- **Work task**:
What you should give back is every line from the one containing "This screenshot has height=570, width=368." through the last line of the records below, word for word and without pictures.

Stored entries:

****************

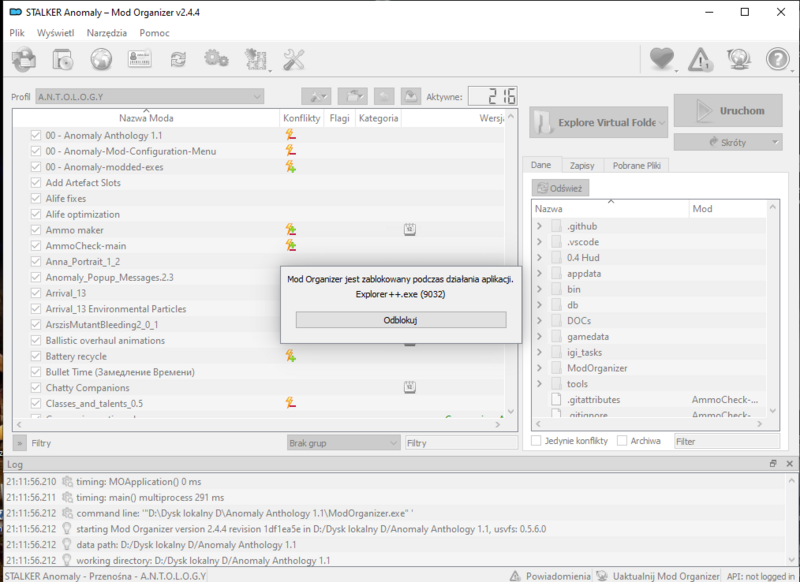800x582 pixels.
Task: Open Nexus website globe icon
Action: (x=100, y=60)
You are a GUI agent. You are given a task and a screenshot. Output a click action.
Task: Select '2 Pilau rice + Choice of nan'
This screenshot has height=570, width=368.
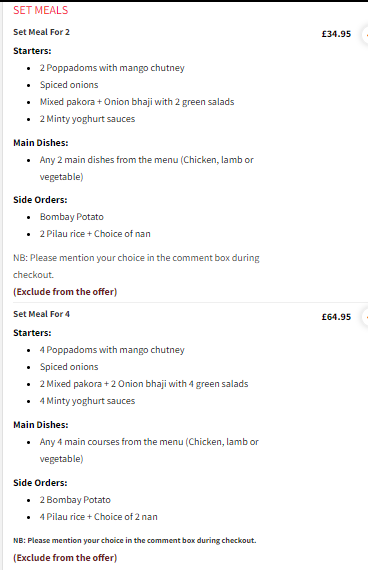click(x=95, y=234)
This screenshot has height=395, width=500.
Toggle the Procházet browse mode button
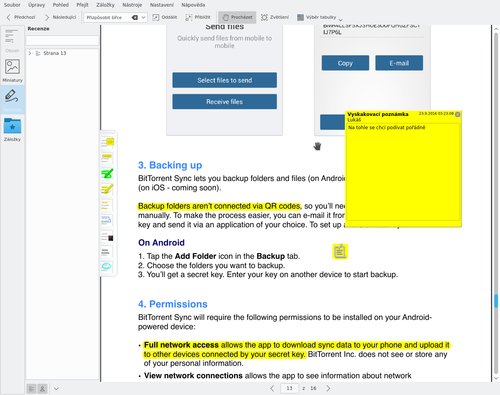(237, 17)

****************

- **Result of this exercise**:
This screenshot has height=570, width=368.
click(x=95, y=234)
This screenshot has height=395, width=500.
Toggle the Procházet browse mode button
(237, 17)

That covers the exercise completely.